D&A is a global problem in many low and high income countries although not well documented. Pregnant women seeking maternity care may receive ill treatment that ranges from disrespect of their autonomy and dignity to utter abuse: physical assault, verbal insults, discrimination, abandonment, or detention in facilities for failure to pay. There have been many anecdotal reports but little formative research coupled with a “veil of silence” that has covered up the humiliation and abuse suffered by women seeking maternity care. International human rights do not directly tackle disrespect and abuse as a violation of women’s basic human rights.
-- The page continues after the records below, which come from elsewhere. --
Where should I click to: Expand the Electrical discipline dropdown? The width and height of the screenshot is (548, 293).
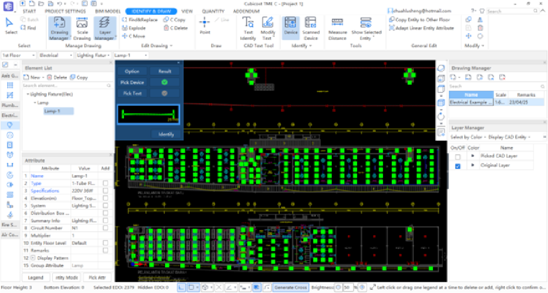tap(55, 55)
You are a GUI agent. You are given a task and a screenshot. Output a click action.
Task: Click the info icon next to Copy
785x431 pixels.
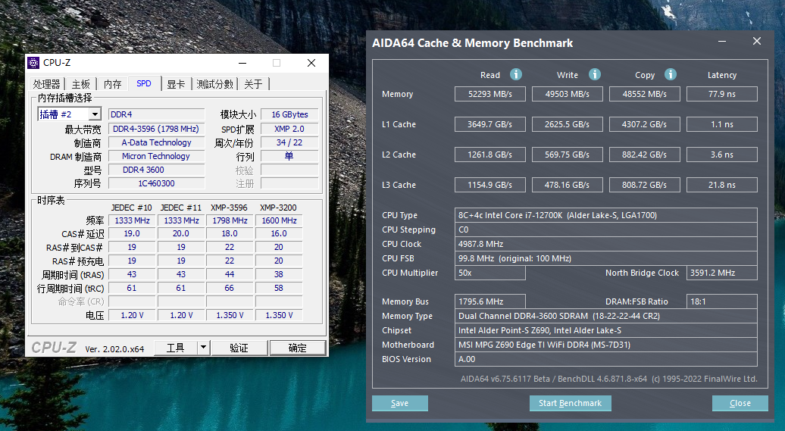point(671,74)

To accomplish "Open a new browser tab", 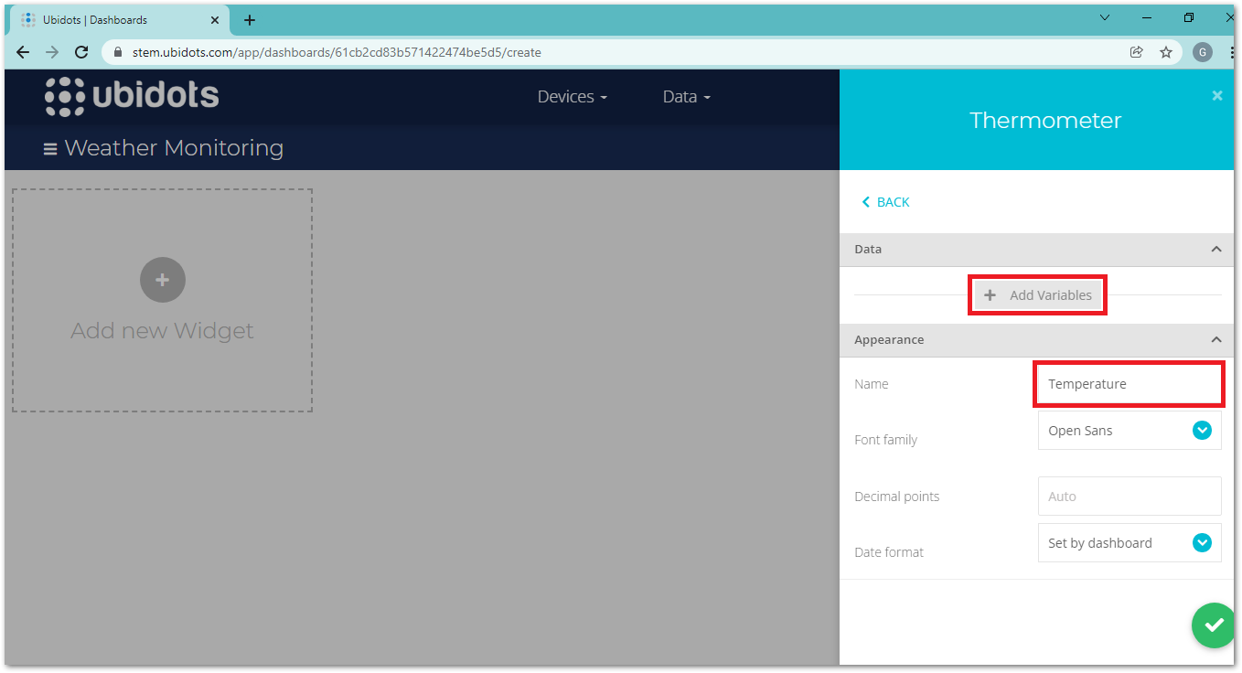I will [250, 20].
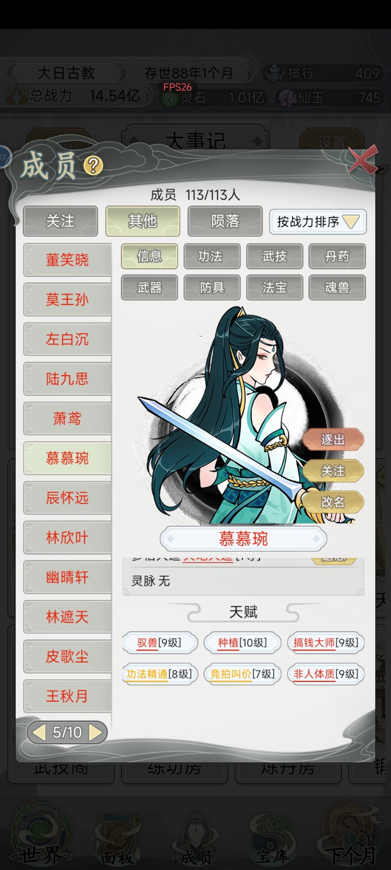Image resolution: width=391 pixels, height=870 pixels.
Task: Open the 按战力排序 sort dropdown
Action: (x=318, y=221)
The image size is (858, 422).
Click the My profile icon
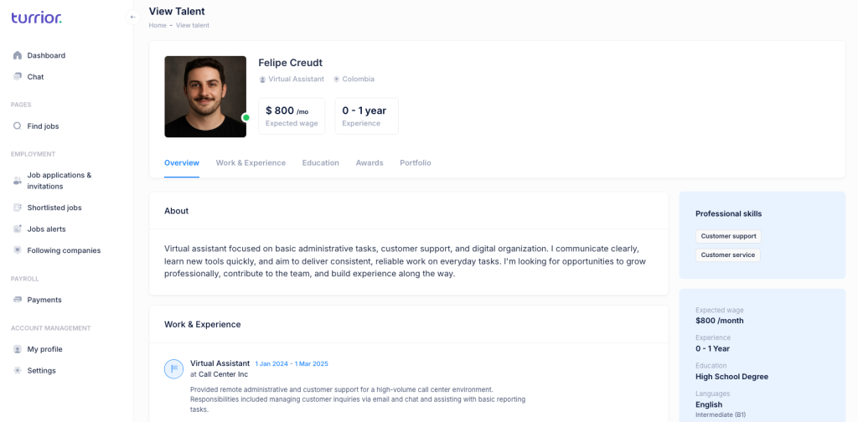(17, 349)
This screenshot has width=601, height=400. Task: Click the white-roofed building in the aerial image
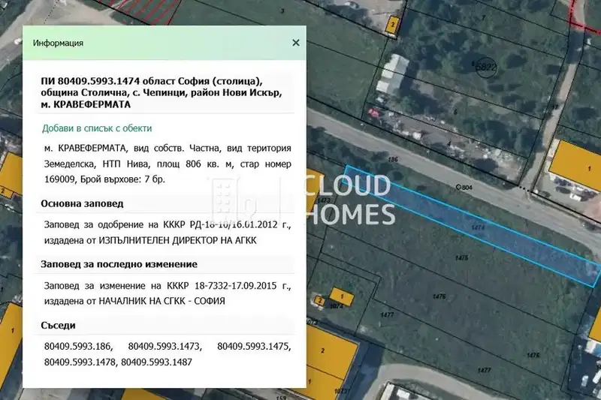(392, 74)
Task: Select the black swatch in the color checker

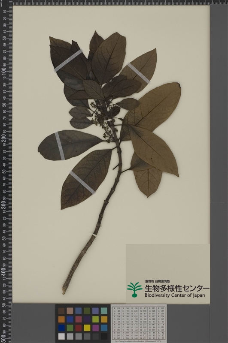Action: (x=104, y=336)
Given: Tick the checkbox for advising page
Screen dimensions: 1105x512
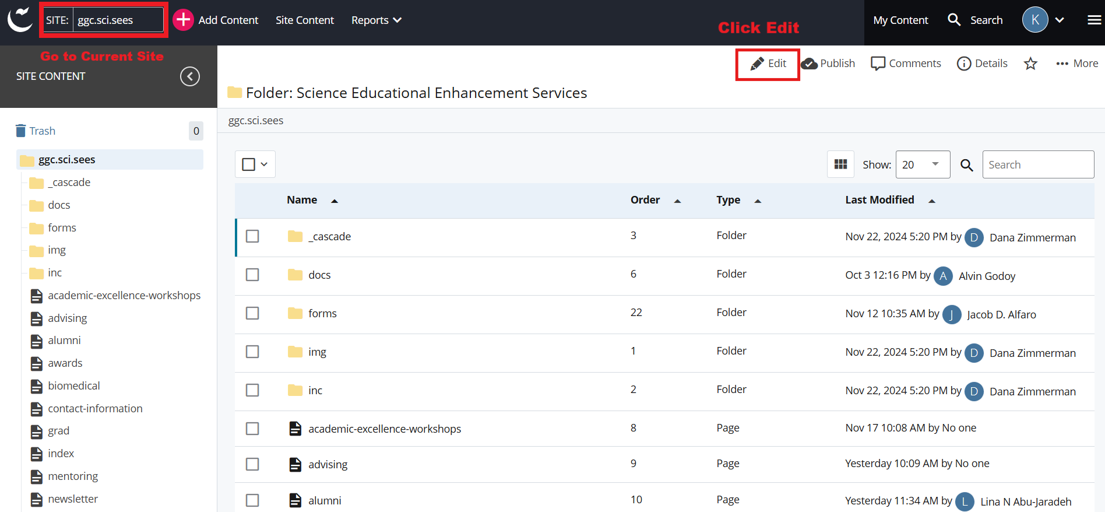Looking at the screenshot, I should tap(252, 464).
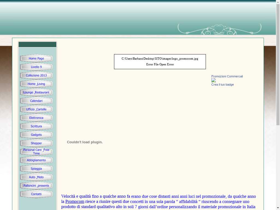The width and height of the screenshot is (280, 210).
Task: Open the Contatti page
Action: [x=36, y=194]
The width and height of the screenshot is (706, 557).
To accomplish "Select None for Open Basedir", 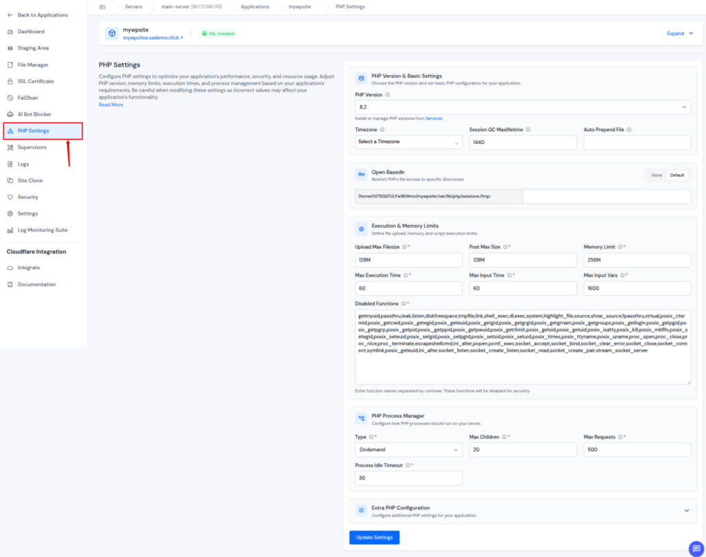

The White Ribbon Alliance for Safe Motherhood is bringing together concerned partners to develop collaborative strategies to address disrespect and abuse during maternity care.

The Bowser and Hill landscape report reviews a number of studies from a wide range of countries on respectful care and identifies D&A evidence gaps as the lack of: operational definitions; validated measurement methods; evidence of successful interventions; and prevalence estimates [5]. There is a lack of systematic evaluation and analysis of the contributors of D&A and specific mechanisms by which different drivers may contribute to the problem including interactions between the different drivers. Another gap is the specific way in which D&A acts as a deterrent to skilled care utilization as well as the contribution of the different categories of D&A in reducing maternal health coverage. There are almost no studies that evaluate impact of interventions designed to reduce D&A or promote respectful care. One study in high resource setting attempted to measure the prevalence but did not focus on childbirth [19]. This proposed study aims to better understand the extent of the problem and to document effective approaches to designing and implementing interventions to reduce the disrespect and abuse.